# WHAT IS BEING ASKED
Repeat the listing in full, word for word.

# SUPPLIED INFORMATION
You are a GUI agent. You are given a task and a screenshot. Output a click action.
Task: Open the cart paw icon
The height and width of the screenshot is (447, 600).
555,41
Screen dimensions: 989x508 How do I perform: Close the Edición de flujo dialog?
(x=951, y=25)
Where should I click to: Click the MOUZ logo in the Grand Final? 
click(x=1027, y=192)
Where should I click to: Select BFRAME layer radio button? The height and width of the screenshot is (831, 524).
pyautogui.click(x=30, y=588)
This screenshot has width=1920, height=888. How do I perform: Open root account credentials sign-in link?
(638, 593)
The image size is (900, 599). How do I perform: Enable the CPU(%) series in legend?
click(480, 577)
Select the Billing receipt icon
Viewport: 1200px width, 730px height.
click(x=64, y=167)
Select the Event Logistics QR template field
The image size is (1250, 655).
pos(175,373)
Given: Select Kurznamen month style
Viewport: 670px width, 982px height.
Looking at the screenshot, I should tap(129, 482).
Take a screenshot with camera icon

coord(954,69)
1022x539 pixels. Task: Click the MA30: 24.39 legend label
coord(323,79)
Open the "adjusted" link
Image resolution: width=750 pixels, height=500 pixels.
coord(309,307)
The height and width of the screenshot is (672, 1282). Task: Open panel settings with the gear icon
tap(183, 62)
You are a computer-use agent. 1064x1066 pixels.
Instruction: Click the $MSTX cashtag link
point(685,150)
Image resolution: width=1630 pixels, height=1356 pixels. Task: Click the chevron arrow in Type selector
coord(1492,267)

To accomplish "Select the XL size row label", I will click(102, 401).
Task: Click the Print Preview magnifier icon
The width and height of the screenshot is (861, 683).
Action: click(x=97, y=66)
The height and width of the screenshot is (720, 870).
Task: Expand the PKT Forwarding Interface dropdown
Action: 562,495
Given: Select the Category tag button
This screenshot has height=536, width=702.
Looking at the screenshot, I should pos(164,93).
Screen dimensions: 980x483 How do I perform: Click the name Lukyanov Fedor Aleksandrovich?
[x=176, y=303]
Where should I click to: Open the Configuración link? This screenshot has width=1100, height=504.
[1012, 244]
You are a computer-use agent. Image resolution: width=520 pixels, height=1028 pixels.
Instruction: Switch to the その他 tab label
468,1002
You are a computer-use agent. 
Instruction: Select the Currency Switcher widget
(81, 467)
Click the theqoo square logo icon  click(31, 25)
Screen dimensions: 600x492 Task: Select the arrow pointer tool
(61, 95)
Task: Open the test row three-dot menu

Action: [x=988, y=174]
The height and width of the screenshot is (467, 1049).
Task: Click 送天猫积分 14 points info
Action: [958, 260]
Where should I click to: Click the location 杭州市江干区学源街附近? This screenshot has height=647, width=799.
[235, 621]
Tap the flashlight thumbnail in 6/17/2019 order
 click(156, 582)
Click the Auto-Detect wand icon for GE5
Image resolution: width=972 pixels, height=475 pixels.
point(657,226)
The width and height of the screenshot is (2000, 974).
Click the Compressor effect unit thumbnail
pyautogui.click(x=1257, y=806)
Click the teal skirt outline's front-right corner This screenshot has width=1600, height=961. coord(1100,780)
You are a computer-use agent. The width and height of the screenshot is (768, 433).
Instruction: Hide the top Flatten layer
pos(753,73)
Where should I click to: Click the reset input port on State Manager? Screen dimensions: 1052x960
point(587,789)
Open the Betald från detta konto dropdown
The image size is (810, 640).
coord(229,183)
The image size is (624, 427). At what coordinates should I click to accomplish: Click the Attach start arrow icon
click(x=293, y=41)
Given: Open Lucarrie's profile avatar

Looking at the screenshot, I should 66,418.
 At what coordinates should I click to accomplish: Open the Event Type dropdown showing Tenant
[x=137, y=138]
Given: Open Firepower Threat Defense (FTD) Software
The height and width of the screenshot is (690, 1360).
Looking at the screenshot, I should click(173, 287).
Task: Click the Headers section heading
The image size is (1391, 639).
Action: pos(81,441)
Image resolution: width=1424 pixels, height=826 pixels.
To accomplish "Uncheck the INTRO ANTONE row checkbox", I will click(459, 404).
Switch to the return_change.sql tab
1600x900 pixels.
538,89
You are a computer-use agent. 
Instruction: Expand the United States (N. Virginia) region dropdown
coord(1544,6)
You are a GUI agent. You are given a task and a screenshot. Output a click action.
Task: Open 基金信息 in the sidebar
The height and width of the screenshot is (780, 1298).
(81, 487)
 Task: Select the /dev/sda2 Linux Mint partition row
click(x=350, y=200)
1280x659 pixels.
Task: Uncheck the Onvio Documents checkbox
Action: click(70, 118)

# RESPONSE BELOW
You are a GUI agent. You are given a task and a screenshot. Output a click action.
Task: Open the cart paw icon
The height and width of the screenshot is (447, 600).
555,41
Screen dimensions: 989x508 How do I perform: Close the Edición de flujo dialog?
(x=951, y=25)
Where should I click to: Click the MOUZ logo in the Grand Final? 
click(x=1027, y=192)
Where should I click to: Select BFRAME layer radio button? The height and width of the screenshot is (831, 524).
pyautogui.click(x=30, y=588)
This screenshot has width=1920, height=888. How do I perform: Open root account credentials sign-in link?
(638, 593)
The image size is (900, 599). How do I perform: Enable the CPU(%) series in legend?
click(480, 577)
Select the Billing receipt icon
Viewport: 1200px width, 730px height.
click(x=64, y=167)
Select the Event Logistics QR template field
The image size is (1250, 655).
pos(175,373)
Given: Select Kurznamen month style
Viewport: 670px width, 982px height.
Looking at the screenshot, I should tap(129, 482).
Take a screenshot with camera icon

coord(954,69)
1022x539 pixels. Task: Click the MA30: 24.39 legend label
coord(323,79)
Open the "adjusted" link
Image resolution: width=750 pixels, height=500 pixels.
coord(309,307)
The height and width of the screenshot is (672, 1282). Task: Open panel settings with the gear icon
tap(183, 62)
You are a computer-use agent. 1064x1066 pixels.
Instruction: Click the $MSTX cashtag link
point(685,150)
Image resolution: width=1630 pixels, height=1356 pixels. Task: Click the chevron arrow in Type selector
coord(1492,267)

To accomplish "Select the XL size row label", I will click(102, 401).
Task: Click the Print Preview magnifier icon
The width and height of the screenshot is (861, 683).
Action: click(x=97, y=66)
The height and width of the screenshot is (720, 870).
Task: Expand the PKT Forwarding Interface dropdown
Action: 562,495
Given: Select the Category tag button
This screenshot has height=536, width=702.
Looking at the screenshot, I should pos(164,93).
Screen dimensions: 980x483 How do I perform: Click the name Lukyanov Fedor Aleksandrovich?
[x=176, y=303]
Where should I click to: Open the Configuración link? This screenshot has width=1100, height=504.
[1012, 244]
You are a computer-use agent. Image resolution: width=520 pixels, height=1028 pixels.
Instruction: Switch to the その他 tab label
468,1002
You are a computer-use agent. 
Instruction: Select the Currency Switcher widget
(81, 467)
Click the theqoo square logo icon  click(31, 25)
Screen dimensions: 600x492 Task: Select the arrow pointer tool
(61, 95)
Task: Open the test row three-dot menu

Action: [x=988, y=174]
The height and width of the screenshot is (467, 1049).
Task: Click 送天猫积分 14 points info
Action: [958, 260]
Where should I click to: Click the location 杭州市江干区学源街附近? This screenshot has height=647, width=799.
[235, 621]
Tap the flashlight thumbnail in 6/17/2019 order
 click(156, 582)
Click the Auto-Detect wand icon for GE5
Image resolution: width=972 pixels, height=475 pixels.
point(657,226)
The width and height of the screenshot is (2000, 974).
Click the Compressor effect unit thumbnail
pyautogui.click(x=1257, y=806)
Click the teal skirt outline's front-right corner This screenshot has width=1600, height=961. coord(1100,780)
You are a computer-use agent. The width and height of the screenshot is (768, 433).
Instruction: Hide the top Flatten layer
pos(753,73)
Where should I click to: Click the reset input port on State Manager? Screen dimensions: 1052x960
point(587,789)
Open the Betald från detta konto dropdown
The image size is (810, 640).
coord(229,183)
The image size is (624, 427). At what coordinates should I click to accomplish: Click the Attach start arrow icon
click(x=293, y=41)
Given: Open Lucarrie's profile avatar

Looking at the screenshot, I should 66,418.
 At what coordinates should I click to accomplish: Open the Event Type dropdown showing Tenant
[x=137, y=138]
Given: Open Firepower Threat Defense (FTD) Software
The height and width of the screenshot is (690, 1360).
Looking at the screenshot, I should click(173, 287).
Task: Click the Headers section heading
The image size is (1391, 639).
Action: pos(81,441)
Image resolution: width=1424 pixels, height=826 pixels.
To accomplish "Uncheck the INTRO ANTONE row checkbox", I will click(459, 404).
Switch to the return_change.sql tab
1600x900 pixels.
538,89
You are a computer-use agent. 
Instruction: Expand the United States (N. Virginia) region dropdown
coord(1544,6)
You are a GUI agent. You are given a task and a screenshot. Output a click action.
Task: Open 基金信息 in the sidebar
The height and width of the screenshot is (780, 1298).
(81, 487)
 Task: Select the /dev/sda2 Linux Mint partition row
click(x=350, y=200)
1280x659 pixels.
Task: Uncheck the Onvio Documents checkbox
Action: click(70, 118)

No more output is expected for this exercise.